DDN, known for high-performance computing (HPC), just secured a $300 million investment from Blackstone. They plan to leverage this funding to merge their supercomputing expertise with storage solutions tailored for artificial intelligence.
HPC and AI workloads sound similar, but they operate differently. HPC typically processes a small set of mathematical formulas to generate massive simulation data. In contrast, AI involves handling huge volumes of data to create smaller models during training or to respond to prompts during inference.
DDN’s EXAscaler arrays serve the HPC market and utilize the Lustre parallel file system, which has been around for about 20 years. An EXAscaler array consists of multiple disk drives, with one serving as an index for the others. Compute nodes access this index to read and write data, connecting through a direct network—usually Infiniband—to ensure efficient data flow with minimal latency.
Now, DDN has applied this technology to its AI400X2 arrays, specifically designed for AI workloads. These arrays share the same 2U node structure as the EXAscaler but incorporate Nvidia Ethernet SpectrumX controller cards.
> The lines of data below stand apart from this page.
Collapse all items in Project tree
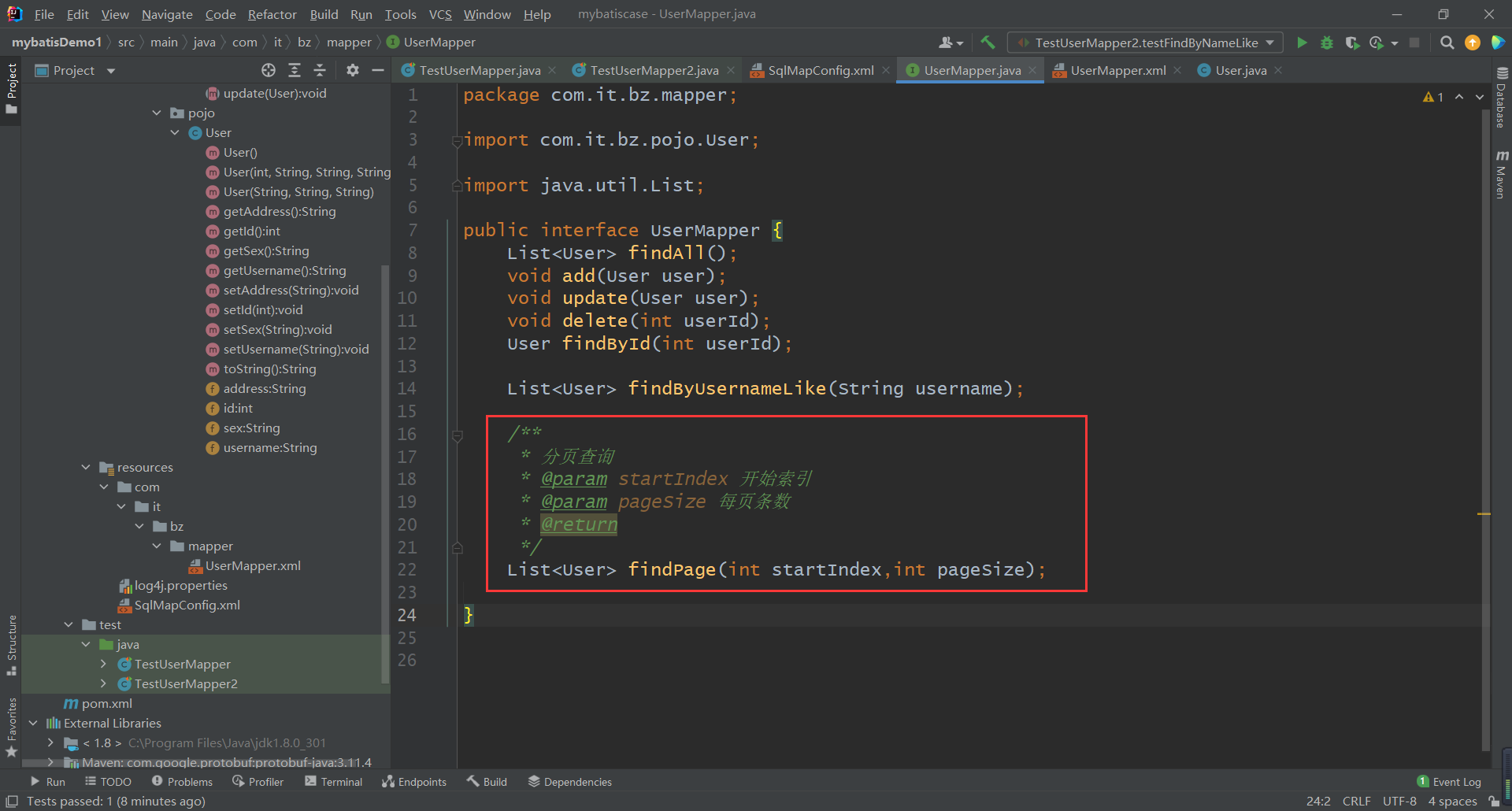 320,70
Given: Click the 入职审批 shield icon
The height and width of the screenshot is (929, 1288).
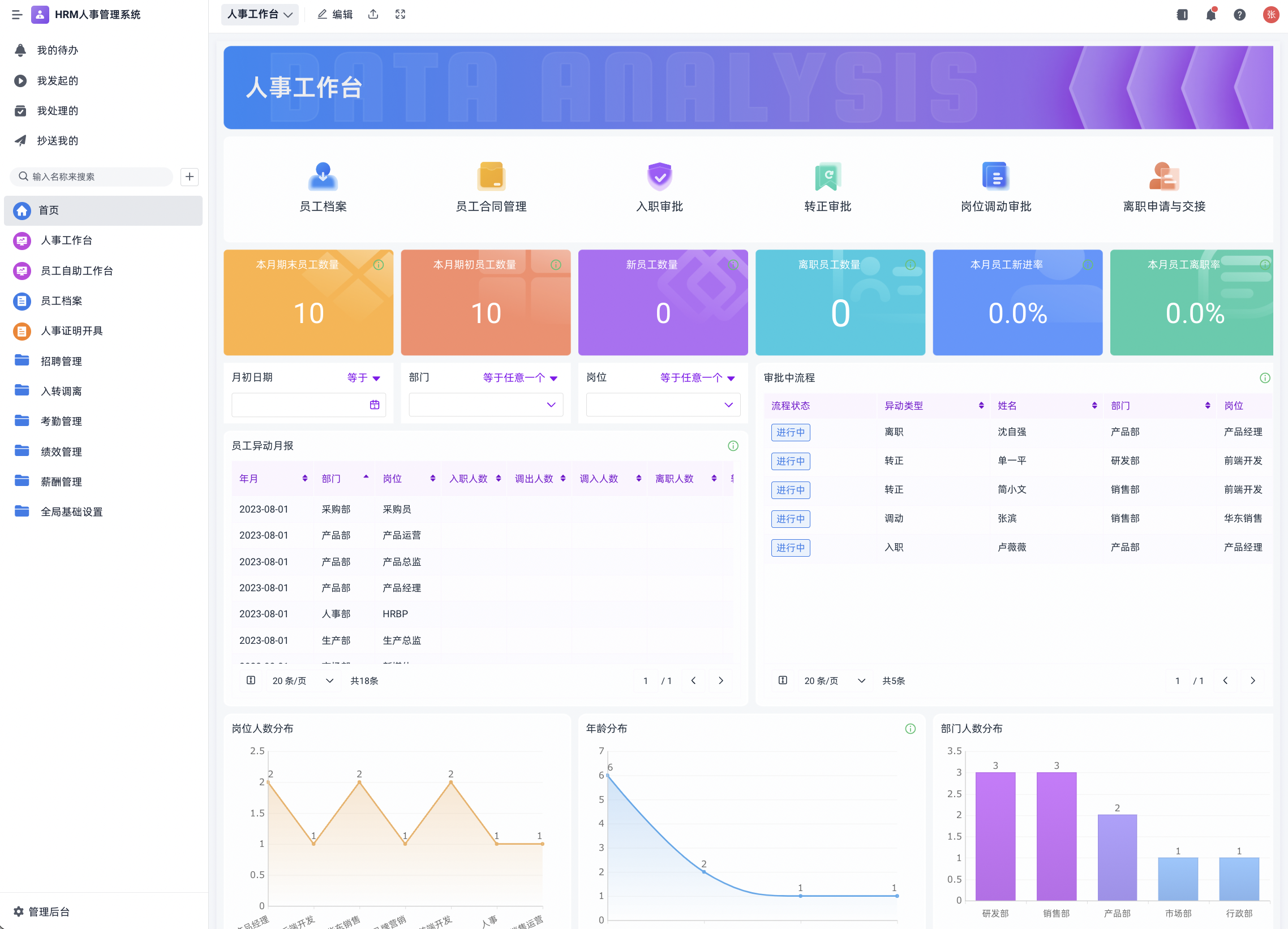Looking at the screenshot, I should 659,177.
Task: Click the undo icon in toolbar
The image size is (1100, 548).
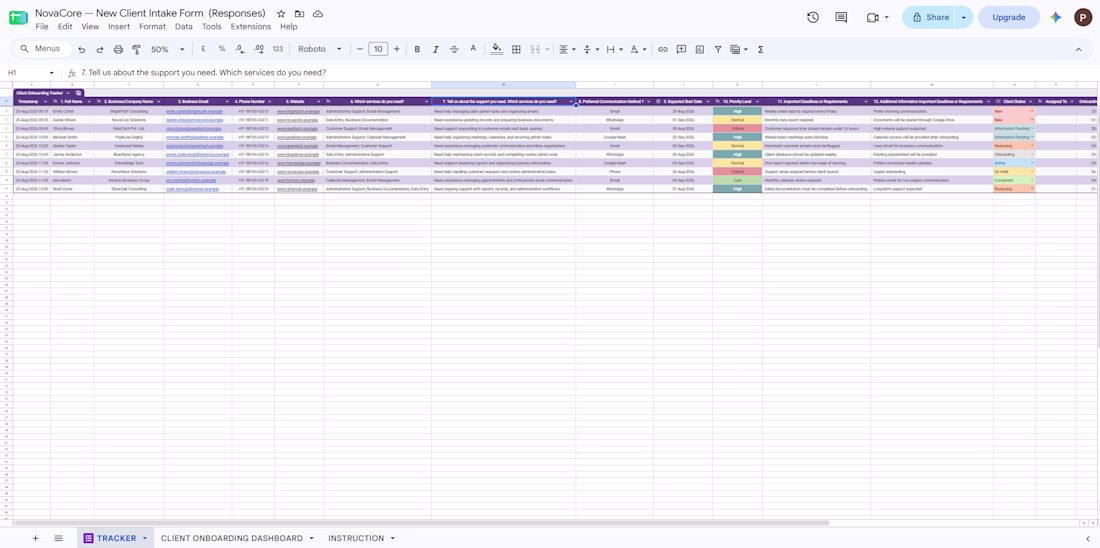Action: coord(81,50)
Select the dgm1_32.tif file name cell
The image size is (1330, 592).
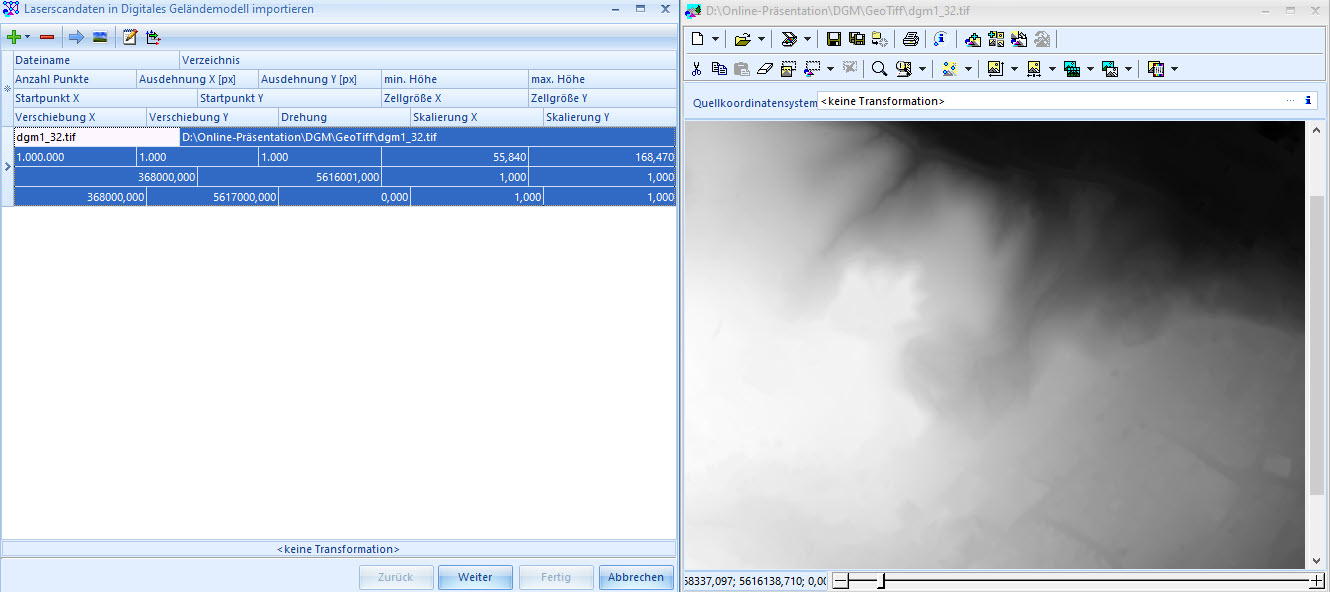pyautogui.click(x=96, y=137)
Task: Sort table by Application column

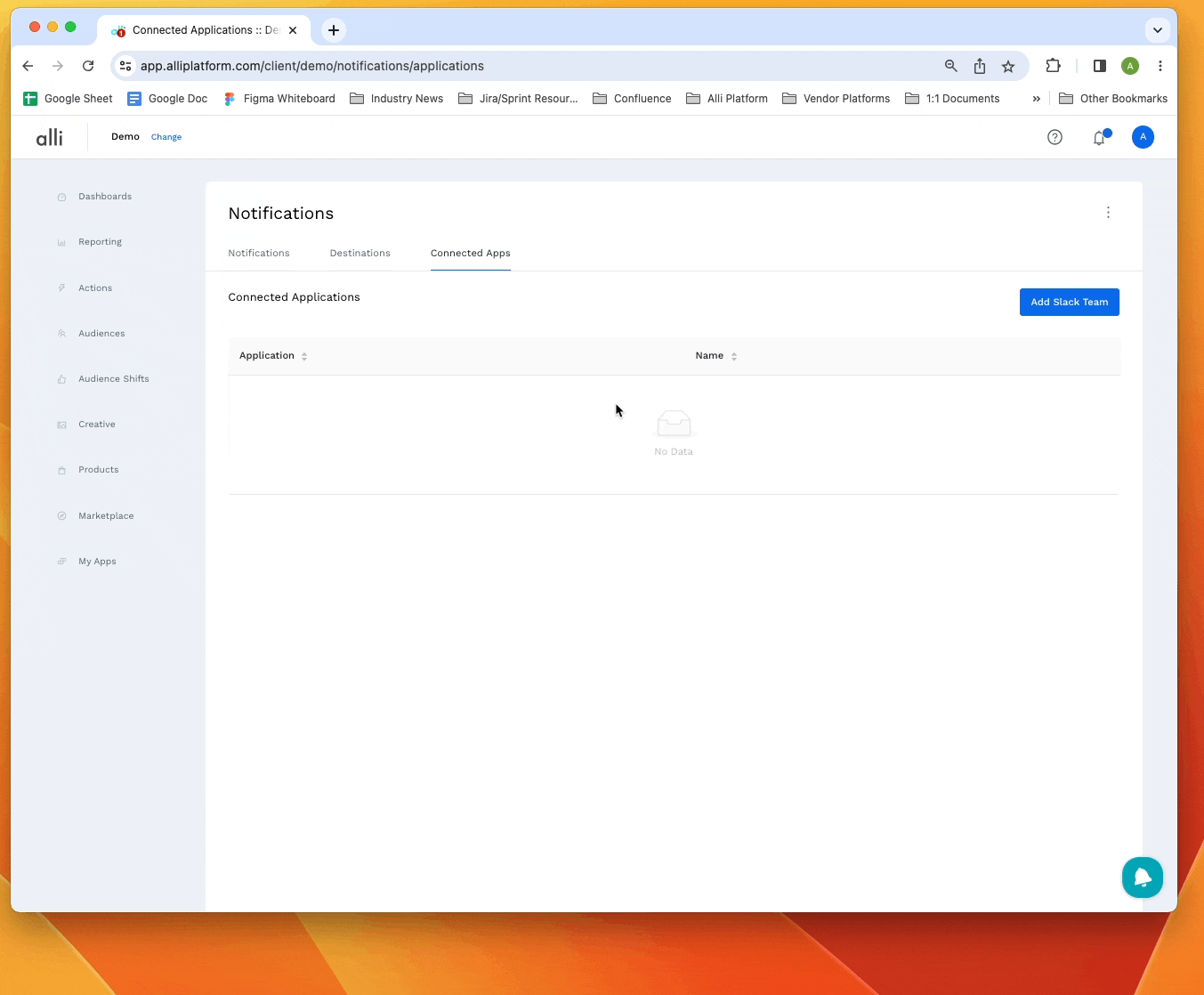Action: click(x=303, y=356)
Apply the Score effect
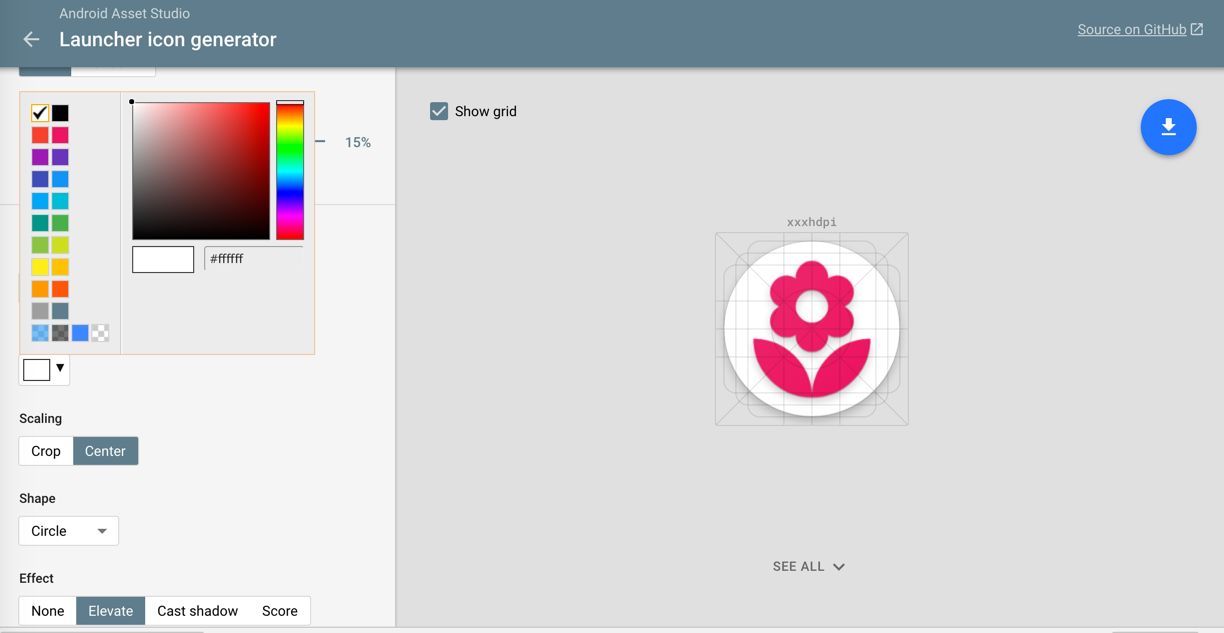Image resolution: width=1224 pixels, height=633 pixels. pos(279,611)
These cards, powered by Nvidia’s BlueField DPU, convert the advantages of Infiniband to Ethernet networks. They also support RDMA over Converged Ethernet (RoCE), allowing data to flow without packet loss directly between GPUs and storage.
The AI400X2 is optimized for fast communication with GPUs during training. However, enterprises might find it costly when storing the vast amounts of data generated from pre-trained models. For this purpose, DDN introduced its Infinia arrays in 2023, which deliver S3 object storage and allow for non-disruptive drive additions.
DDN has moved S3 storage functions to containers, including the metadata and storage servers. This lets Infinia mimic the functionality of Lustre when specific containers are activated on compute nodes. Infinia arrays can also include SpectrumX cards for improved transfer speeds.
DDN claims to understand the complexities of intense storage needs. Issues can arise when GPUs write data simultaneously and then need to read it quickly—this can create inconsistencies. While checkpointing is a common solution, it can slow down processes and doesn’t yield beneficial data. DDN says it can manage data flows effectively to minimize these delays.
DDN is already entrenched in AI, serving clients like Elon Musk’s xAI, which has rolled out a supercomputer with 100,000 H100 GPUs. How exactly Blackstone’s new investment will be utilized remains to be seen. The fund also has a seat on DDN’s board and last year supported CoreWeave, an AI-focused infrastructure provider.
Mark your calendars for February 20, as DDN plans to unveil a significant announcement, teasing it with the tagline: “We’re making AI real.”